* _Instructions for the task_
Read the data, and whenever a line holds the word "Historical", report that line.

-- Records follows --

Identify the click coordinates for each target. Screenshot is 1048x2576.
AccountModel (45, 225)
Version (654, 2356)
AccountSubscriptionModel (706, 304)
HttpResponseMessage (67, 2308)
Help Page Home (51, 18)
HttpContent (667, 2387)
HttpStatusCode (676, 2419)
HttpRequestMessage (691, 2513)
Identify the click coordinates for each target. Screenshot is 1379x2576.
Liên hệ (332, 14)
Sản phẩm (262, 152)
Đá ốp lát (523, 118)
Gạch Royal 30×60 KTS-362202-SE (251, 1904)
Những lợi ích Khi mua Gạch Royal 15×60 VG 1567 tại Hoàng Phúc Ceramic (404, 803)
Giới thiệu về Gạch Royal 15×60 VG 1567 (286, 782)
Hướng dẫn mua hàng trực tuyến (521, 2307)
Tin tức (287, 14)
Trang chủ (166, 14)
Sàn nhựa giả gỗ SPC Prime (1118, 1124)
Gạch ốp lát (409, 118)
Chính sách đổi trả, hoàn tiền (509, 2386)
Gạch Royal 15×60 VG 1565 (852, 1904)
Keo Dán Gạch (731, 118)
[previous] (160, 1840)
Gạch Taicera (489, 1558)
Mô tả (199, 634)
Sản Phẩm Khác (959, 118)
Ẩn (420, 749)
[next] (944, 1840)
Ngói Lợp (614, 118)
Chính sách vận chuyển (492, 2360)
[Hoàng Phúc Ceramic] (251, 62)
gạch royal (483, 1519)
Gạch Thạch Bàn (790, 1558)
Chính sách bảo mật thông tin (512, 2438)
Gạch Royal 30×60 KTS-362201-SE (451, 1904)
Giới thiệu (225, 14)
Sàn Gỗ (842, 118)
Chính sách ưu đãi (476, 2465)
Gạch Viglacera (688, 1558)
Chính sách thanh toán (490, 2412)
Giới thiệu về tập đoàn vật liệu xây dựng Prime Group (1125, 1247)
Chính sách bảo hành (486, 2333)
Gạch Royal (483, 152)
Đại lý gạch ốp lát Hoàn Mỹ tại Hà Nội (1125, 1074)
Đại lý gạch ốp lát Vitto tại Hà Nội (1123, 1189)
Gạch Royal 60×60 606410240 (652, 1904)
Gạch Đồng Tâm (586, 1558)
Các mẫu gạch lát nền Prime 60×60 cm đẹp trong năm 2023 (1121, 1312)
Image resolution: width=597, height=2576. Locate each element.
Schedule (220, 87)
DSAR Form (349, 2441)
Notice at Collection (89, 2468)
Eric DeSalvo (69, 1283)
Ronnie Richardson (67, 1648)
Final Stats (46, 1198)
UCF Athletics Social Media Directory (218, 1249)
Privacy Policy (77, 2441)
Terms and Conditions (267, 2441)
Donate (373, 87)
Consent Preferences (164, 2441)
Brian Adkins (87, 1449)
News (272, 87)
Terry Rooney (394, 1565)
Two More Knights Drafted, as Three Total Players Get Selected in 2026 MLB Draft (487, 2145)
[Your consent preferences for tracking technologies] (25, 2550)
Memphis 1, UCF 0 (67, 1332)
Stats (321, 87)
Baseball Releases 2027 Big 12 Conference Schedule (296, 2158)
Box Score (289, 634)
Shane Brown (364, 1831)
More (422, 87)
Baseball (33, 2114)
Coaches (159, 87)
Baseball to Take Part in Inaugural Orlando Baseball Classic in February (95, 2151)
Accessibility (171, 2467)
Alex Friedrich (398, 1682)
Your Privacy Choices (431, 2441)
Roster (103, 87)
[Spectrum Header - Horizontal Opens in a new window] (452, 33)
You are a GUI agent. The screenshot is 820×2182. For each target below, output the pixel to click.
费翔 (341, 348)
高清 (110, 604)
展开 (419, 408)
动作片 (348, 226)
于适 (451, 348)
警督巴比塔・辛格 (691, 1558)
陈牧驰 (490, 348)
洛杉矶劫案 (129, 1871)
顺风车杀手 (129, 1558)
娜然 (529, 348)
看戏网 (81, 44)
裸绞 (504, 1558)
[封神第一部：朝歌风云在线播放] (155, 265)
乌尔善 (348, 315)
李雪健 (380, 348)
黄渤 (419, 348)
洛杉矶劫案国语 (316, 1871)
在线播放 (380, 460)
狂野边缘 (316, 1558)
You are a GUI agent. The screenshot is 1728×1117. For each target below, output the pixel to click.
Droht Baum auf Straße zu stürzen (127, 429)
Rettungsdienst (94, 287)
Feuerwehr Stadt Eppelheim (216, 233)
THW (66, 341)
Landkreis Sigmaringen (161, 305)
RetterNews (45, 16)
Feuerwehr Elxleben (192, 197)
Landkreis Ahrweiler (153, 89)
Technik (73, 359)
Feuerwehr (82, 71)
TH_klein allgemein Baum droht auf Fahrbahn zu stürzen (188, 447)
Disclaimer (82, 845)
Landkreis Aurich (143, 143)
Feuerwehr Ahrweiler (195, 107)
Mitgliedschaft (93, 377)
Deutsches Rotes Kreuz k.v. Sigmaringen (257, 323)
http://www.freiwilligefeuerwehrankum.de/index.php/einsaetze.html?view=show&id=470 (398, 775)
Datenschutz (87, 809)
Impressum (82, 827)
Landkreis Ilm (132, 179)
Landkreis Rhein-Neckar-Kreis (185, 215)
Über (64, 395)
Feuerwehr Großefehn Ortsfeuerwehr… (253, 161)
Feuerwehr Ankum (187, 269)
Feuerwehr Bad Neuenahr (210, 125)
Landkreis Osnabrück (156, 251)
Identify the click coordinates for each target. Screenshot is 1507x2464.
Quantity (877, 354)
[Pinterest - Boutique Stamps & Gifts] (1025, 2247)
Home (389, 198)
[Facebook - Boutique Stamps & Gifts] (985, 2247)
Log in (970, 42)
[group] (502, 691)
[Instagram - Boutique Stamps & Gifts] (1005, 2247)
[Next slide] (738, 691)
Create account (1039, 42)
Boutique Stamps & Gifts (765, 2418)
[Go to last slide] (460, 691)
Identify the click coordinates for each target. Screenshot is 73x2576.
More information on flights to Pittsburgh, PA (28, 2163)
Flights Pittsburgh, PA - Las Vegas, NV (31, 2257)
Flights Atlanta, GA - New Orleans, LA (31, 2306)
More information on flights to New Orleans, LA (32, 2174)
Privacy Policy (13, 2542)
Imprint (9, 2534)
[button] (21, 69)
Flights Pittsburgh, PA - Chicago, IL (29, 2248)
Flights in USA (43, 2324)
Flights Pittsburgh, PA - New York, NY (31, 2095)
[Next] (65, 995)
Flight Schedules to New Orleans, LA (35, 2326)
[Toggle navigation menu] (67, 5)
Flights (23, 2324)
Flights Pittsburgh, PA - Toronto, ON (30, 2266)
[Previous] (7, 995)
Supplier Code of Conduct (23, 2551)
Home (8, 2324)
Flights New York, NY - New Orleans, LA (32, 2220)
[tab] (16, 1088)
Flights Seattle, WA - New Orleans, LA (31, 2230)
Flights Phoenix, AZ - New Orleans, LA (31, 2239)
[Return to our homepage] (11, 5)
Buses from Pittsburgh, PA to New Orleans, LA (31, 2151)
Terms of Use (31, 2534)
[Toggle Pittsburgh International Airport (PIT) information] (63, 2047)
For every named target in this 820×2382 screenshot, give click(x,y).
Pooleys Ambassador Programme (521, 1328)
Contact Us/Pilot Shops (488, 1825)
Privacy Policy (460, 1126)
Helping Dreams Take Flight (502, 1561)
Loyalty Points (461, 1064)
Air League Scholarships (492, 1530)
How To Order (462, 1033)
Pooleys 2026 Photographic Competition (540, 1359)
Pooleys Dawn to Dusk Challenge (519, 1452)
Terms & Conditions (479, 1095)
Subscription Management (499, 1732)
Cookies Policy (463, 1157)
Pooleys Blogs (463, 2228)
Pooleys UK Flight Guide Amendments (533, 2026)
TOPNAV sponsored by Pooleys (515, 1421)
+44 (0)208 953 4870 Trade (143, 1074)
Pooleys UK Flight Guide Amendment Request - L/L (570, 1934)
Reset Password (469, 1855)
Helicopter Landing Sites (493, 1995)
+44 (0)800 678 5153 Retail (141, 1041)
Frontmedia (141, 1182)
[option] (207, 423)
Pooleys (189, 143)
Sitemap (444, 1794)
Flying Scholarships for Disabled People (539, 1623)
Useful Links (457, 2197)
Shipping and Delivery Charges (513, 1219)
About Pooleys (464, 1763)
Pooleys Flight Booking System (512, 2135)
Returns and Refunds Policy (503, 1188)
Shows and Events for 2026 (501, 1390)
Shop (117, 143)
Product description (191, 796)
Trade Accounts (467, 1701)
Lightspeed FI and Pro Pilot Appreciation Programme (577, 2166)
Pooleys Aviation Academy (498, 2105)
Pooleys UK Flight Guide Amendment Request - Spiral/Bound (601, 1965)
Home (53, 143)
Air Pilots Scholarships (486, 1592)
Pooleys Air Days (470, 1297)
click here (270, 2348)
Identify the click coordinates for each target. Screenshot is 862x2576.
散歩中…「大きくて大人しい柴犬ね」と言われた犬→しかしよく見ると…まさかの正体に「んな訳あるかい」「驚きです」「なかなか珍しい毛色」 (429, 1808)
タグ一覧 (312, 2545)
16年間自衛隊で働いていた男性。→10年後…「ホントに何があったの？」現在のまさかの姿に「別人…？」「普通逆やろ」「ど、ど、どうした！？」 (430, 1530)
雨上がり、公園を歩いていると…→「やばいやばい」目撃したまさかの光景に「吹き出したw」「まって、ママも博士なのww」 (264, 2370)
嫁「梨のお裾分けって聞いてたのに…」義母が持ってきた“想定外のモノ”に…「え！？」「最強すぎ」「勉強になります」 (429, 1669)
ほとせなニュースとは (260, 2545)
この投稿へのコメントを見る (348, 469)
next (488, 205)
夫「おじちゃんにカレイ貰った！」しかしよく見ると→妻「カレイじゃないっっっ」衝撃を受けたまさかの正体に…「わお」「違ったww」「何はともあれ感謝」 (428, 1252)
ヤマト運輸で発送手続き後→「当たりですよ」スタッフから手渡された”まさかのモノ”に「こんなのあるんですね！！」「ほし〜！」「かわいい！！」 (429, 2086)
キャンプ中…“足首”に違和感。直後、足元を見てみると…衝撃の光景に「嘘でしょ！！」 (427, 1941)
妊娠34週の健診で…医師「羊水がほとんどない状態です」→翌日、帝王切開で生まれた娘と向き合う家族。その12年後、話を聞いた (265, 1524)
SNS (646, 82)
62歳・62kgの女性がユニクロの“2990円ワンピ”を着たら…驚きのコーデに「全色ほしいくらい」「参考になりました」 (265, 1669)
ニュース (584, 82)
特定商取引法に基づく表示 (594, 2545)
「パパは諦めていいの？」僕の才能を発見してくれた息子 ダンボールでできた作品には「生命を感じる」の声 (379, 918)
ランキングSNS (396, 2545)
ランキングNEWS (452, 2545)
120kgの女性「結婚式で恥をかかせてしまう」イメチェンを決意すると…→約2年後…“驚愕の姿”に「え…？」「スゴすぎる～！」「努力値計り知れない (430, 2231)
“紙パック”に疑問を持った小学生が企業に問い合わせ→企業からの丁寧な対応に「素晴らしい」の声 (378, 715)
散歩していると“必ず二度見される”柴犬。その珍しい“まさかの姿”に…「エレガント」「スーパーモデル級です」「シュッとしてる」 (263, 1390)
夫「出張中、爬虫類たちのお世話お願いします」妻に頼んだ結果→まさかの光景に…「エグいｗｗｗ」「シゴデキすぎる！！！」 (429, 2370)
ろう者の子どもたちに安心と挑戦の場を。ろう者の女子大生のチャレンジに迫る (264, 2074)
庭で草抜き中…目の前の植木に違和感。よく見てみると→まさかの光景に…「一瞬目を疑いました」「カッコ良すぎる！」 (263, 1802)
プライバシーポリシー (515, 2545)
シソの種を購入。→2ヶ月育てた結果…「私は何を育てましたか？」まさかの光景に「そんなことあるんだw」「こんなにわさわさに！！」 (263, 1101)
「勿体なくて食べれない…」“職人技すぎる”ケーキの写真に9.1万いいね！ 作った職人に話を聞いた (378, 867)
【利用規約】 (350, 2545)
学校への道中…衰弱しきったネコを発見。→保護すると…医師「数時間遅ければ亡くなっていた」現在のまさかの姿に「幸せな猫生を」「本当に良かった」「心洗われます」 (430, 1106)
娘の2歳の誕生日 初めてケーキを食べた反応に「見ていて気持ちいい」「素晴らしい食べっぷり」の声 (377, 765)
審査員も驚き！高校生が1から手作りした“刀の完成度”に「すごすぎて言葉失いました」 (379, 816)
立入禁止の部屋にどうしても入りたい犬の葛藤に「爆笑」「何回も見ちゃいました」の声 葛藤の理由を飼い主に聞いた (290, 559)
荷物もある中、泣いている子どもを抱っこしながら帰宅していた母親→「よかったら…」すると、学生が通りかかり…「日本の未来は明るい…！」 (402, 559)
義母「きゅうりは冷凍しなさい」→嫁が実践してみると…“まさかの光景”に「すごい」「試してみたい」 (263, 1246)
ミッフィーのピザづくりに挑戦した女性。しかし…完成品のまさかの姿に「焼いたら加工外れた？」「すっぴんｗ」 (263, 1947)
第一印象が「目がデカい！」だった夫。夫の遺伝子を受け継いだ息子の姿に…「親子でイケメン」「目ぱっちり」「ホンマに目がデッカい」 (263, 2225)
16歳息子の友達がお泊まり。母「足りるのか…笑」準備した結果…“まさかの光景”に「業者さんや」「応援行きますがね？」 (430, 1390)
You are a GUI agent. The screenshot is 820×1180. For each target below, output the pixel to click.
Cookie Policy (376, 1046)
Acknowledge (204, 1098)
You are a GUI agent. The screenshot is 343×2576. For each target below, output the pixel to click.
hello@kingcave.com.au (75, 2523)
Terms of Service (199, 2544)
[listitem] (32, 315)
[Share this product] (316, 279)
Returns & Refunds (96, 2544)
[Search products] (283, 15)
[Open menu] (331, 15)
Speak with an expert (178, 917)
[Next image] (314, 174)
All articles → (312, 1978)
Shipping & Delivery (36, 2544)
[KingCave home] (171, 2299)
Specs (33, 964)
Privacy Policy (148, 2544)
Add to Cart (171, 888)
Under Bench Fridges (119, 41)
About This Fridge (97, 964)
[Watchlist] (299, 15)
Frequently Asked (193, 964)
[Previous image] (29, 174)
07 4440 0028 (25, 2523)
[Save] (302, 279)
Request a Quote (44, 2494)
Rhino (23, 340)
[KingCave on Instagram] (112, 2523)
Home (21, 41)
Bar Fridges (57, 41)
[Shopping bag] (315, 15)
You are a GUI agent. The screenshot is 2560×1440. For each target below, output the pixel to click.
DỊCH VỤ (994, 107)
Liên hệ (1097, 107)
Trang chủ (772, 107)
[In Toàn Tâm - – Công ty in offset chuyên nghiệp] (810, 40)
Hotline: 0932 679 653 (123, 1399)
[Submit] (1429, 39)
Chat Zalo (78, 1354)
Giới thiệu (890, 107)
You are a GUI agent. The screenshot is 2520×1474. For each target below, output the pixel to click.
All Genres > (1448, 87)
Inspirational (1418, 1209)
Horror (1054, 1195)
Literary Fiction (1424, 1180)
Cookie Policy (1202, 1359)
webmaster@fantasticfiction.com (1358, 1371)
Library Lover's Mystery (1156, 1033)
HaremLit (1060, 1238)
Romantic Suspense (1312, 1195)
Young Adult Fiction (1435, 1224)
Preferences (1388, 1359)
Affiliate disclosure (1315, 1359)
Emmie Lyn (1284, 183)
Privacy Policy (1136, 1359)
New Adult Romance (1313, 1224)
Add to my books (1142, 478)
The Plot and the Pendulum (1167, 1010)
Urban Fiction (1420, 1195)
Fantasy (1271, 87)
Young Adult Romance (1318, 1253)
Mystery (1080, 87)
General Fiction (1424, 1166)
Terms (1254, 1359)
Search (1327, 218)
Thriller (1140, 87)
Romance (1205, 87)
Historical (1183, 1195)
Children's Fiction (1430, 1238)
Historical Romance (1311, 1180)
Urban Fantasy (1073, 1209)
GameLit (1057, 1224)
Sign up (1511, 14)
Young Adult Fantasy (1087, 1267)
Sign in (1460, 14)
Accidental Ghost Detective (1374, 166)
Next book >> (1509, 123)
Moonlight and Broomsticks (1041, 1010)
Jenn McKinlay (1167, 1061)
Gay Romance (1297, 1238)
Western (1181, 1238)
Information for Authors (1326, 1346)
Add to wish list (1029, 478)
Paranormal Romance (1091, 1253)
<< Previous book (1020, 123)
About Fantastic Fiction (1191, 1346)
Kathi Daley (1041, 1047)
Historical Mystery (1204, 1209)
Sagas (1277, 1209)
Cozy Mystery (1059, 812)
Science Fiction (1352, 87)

-- Records concluded --

* _Answer space_
Historical (1183, 1195)
Historical Romance (1311, 1180)
Historical Mystery (1204, 1209)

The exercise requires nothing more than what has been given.